● **Exercise**: Return the listing below word for word, omitting the pictures.

● **Given records**:
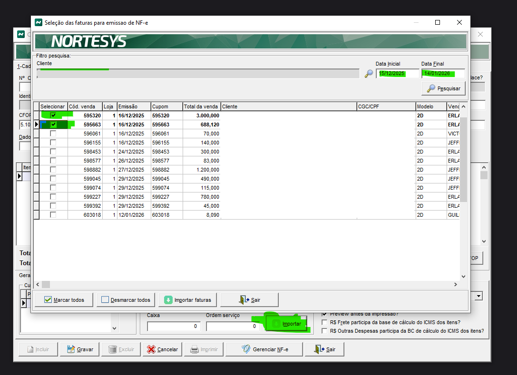Viewport: 517px width, 375px height.
Task: Click the Data Inicial date field
Action: coord(397,74)
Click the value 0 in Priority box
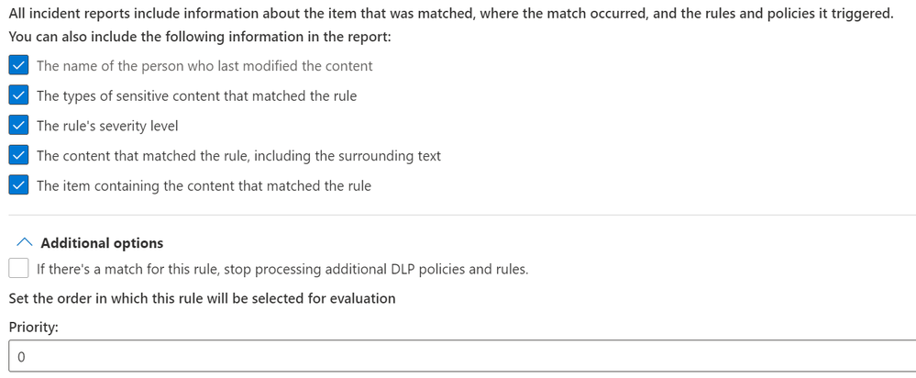The image size is (916, 378). tap(20, 357)
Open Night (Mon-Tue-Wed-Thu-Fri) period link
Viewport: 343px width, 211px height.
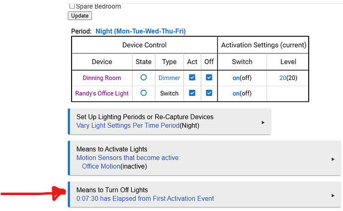[141, 31]
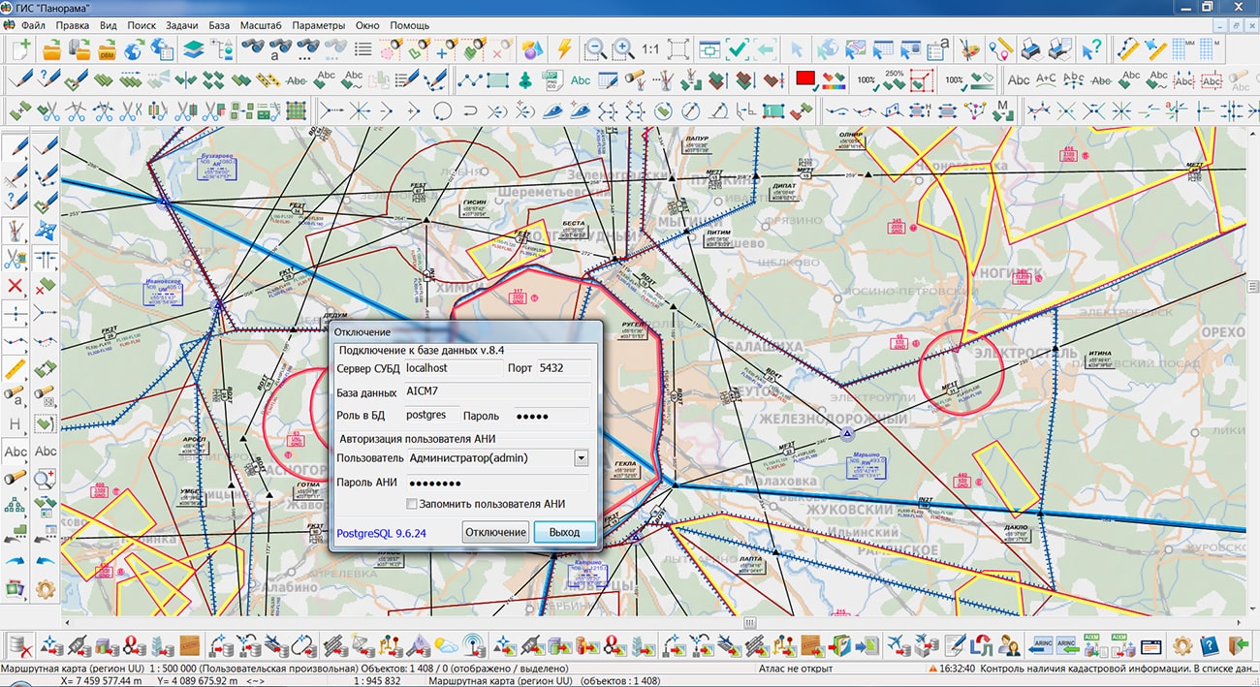Click the red X delete tool in left panel
Image resolution: width=1260 pixels, height=687 pixels.
(16, 286)
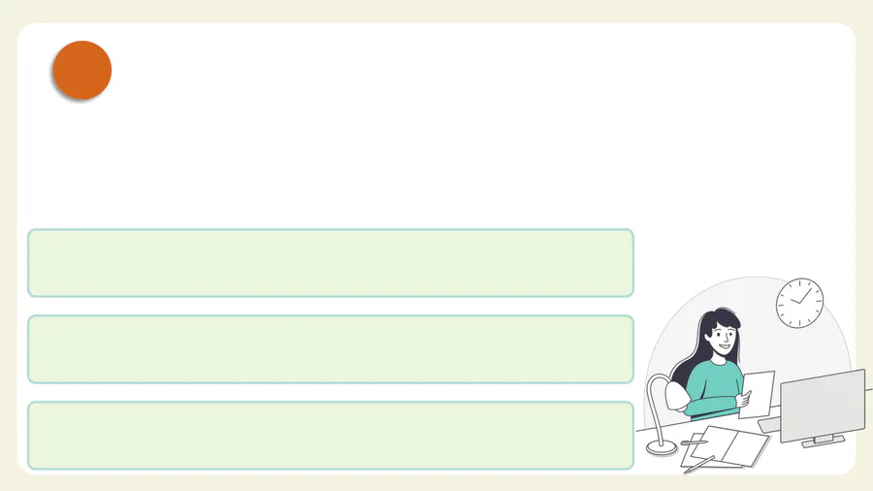
Task: Select the middle green rounded box
Action: (331, 349)
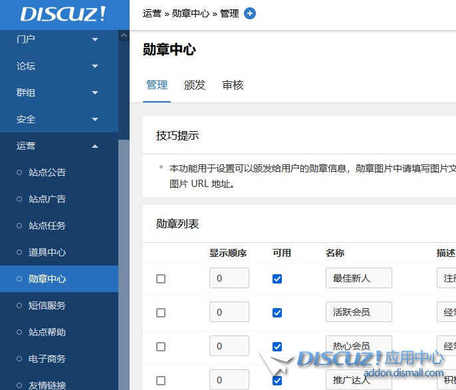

● **Response**:
Viewport: 517px width, 375px height.
Task: Click the Data Inicial date field
Action: coord(397,74)
Click the value 0 in Priority box
The image size is (916, 378). tap(20, 357)
Open Night (Mon-Tue-Wed-Thu-Fri) period link
Viewport: 343px width, 211px height.
[141, 31]
Click the red X delete tool in left panel
Image resolution: width=1260 pixels, height=687 pixels.
(16, 286)
Task: Select the middle green rounded box
Action: (331, 349)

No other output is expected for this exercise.